** Opening Records to use block **

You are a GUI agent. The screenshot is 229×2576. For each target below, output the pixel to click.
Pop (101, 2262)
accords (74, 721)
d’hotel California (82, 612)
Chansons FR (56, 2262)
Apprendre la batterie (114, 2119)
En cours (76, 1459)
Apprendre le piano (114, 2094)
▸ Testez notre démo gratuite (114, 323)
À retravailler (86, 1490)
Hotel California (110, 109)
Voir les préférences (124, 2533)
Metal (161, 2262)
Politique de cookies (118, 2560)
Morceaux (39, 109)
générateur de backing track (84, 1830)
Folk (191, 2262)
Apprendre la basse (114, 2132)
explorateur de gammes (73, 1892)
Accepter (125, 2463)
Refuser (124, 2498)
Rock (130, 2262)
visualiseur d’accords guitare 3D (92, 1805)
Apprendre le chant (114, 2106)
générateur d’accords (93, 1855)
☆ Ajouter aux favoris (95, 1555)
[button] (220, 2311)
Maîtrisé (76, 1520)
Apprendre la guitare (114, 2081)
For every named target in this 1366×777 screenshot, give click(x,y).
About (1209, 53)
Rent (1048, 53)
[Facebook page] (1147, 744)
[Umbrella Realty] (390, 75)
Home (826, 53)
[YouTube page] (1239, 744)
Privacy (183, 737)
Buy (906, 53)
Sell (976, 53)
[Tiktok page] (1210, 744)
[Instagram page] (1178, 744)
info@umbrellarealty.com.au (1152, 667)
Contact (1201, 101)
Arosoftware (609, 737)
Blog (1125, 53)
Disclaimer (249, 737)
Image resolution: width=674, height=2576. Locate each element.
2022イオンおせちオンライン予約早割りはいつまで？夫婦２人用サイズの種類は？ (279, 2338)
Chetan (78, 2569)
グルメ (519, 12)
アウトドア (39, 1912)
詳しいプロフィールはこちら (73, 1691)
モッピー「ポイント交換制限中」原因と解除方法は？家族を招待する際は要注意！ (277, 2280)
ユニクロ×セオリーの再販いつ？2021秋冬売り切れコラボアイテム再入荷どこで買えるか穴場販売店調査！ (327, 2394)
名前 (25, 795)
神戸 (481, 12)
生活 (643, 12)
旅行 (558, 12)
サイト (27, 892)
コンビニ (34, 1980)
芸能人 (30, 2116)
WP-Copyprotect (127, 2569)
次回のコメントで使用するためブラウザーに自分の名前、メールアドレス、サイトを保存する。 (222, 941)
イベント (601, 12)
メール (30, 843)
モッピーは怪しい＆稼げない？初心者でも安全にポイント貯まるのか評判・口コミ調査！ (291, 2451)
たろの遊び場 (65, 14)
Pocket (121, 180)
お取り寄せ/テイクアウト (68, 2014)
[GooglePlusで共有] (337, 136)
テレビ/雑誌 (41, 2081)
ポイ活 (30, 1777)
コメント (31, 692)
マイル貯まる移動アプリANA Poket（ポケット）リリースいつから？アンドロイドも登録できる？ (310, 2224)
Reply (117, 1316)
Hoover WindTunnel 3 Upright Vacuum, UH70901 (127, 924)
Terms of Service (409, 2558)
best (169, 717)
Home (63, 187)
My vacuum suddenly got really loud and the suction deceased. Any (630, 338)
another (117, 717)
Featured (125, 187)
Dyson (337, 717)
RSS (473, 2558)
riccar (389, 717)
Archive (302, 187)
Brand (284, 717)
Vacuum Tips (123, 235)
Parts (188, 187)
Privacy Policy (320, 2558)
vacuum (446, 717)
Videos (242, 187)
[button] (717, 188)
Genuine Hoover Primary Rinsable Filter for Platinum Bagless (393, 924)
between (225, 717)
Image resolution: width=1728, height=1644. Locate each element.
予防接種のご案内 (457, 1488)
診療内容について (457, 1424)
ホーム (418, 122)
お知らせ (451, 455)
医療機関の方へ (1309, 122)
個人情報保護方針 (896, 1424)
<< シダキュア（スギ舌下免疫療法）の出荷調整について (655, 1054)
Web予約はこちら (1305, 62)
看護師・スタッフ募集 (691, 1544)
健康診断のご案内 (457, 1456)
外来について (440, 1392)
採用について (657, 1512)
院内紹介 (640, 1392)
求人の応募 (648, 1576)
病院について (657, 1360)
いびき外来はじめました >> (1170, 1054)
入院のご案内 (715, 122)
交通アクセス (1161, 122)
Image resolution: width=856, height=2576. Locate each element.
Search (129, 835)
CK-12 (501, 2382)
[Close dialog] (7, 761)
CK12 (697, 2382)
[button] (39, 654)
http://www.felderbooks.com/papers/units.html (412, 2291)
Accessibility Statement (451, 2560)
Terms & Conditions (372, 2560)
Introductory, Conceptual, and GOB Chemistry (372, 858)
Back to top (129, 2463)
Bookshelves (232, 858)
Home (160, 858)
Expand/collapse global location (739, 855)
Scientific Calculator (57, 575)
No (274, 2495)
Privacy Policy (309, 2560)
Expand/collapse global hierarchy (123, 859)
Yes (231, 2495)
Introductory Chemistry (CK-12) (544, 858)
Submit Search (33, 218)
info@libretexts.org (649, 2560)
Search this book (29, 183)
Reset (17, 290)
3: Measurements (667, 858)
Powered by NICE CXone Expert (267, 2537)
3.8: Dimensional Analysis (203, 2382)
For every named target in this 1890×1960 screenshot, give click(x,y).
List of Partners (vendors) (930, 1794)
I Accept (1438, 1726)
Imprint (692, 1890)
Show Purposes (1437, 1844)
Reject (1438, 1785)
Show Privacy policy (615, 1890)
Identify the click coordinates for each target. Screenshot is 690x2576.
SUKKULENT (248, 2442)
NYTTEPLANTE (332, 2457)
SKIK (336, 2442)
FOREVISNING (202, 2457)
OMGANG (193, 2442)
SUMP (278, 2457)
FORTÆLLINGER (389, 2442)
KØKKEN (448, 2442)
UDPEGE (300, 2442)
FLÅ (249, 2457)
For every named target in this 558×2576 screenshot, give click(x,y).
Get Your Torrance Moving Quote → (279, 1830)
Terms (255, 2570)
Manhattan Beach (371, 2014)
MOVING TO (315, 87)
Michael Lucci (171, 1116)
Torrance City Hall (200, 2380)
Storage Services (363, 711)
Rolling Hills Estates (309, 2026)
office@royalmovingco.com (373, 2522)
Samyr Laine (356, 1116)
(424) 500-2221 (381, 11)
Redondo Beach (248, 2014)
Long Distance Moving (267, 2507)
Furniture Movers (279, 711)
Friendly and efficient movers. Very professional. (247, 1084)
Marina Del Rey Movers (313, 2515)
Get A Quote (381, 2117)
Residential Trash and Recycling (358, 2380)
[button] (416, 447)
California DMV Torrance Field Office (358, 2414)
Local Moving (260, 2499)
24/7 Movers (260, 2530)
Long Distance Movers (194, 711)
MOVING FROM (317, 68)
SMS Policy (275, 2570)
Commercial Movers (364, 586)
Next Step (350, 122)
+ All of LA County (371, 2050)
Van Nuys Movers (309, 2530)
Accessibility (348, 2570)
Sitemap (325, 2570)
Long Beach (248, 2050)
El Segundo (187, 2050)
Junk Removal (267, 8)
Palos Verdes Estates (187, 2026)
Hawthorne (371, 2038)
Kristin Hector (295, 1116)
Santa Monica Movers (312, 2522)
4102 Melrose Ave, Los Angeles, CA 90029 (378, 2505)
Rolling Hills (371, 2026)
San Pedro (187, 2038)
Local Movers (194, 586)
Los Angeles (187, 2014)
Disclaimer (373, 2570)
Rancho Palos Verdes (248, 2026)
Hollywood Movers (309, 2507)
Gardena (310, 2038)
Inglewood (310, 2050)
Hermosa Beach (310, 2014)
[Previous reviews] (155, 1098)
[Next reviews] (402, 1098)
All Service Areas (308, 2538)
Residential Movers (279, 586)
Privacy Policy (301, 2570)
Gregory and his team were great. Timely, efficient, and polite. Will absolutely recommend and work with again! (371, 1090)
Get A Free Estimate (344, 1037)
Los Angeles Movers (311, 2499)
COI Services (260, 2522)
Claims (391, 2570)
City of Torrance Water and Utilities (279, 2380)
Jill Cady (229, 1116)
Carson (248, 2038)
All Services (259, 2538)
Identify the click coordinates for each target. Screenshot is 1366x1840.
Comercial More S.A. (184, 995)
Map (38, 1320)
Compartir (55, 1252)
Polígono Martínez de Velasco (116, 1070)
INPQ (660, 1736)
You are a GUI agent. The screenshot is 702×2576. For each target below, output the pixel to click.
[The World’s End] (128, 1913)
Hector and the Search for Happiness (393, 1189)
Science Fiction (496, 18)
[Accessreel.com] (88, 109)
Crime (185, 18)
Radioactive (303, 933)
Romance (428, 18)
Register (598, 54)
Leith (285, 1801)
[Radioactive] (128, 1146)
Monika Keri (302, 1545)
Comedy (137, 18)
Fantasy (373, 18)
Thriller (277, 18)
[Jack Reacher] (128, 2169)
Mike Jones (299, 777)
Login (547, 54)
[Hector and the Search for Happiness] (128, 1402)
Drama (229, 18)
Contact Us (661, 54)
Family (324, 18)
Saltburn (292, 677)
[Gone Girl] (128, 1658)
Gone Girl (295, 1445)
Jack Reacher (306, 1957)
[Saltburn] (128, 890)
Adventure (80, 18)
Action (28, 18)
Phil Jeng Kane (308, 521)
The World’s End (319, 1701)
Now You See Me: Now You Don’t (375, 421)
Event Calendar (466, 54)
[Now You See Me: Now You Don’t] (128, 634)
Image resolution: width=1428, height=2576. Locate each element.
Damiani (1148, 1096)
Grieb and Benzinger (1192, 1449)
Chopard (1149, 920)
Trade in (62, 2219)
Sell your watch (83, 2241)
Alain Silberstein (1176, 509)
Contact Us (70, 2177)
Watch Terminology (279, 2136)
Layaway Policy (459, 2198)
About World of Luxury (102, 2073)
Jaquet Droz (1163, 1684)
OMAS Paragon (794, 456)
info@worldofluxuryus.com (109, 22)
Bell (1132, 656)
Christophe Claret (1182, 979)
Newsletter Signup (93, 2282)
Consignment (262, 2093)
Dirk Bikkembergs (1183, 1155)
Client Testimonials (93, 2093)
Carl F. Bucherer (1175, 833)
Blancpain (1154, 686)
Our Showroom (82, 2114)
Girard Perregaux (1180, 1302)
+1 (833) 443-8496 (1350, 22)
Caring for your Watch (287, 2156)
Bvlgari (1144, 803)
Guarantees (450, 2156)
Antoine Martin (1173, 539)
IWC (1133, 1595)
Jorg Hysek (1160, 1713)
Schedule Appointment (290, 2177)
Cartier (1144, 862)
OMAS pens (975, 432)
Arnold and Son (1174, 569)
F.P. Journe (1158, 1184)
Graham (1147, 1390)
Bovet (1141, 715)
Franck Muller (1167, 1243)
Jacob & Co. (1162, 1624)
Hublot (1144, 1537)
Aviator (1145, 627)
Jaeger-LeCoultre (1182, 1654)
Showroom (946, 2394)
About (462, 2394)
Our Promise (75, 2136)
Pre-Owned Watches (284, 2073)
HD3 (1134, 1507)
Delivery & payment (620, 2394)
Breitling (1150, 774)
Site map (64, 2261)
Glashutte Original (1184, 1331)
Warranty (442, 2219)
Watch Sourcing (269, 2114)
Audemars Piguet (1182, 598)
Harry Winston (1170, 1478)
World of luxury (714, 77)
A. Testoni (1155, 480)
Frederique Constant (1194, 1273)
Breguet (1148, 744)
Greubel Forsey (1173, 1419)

** Closing Records to use block **

Restate, please, word for word the span of records running from the first line to the line bearing "visualiseur d’accords guitare 3D (92, 1805)", both included, and nothing outside it.

You are a GUI agent. The screenshot is 229×2576. For each target below, output the pixel to click.
Pop (101, 2262)
accords (74, 721)
d’hotel California (82, 612)
Chansons FR (56, 2262)
Apprendre la batterie (114, 2119)
En cours (76, 1459)
Apprendre le piano (114, 2094)
▸ Testez notre démo gratuite (114, 323)
À retravailler (86, 1490)
Hotel California (110, 109)
Voir les préférences (124, 2533)
Metal (161, 2262)
Politique de cookies (118, 2560)
Morceaux (39, 109)
générateur de backing track (84, 1830)
Folk (191, 2262)
Apprendre la basse (114, 2132)
explorateur de gammes (73, 1892)
Accepter (125, 2463)
Refuser (124, 2498)
Rock (130, 2262)
visualiseur d’accords guitare 3D (92, 1805)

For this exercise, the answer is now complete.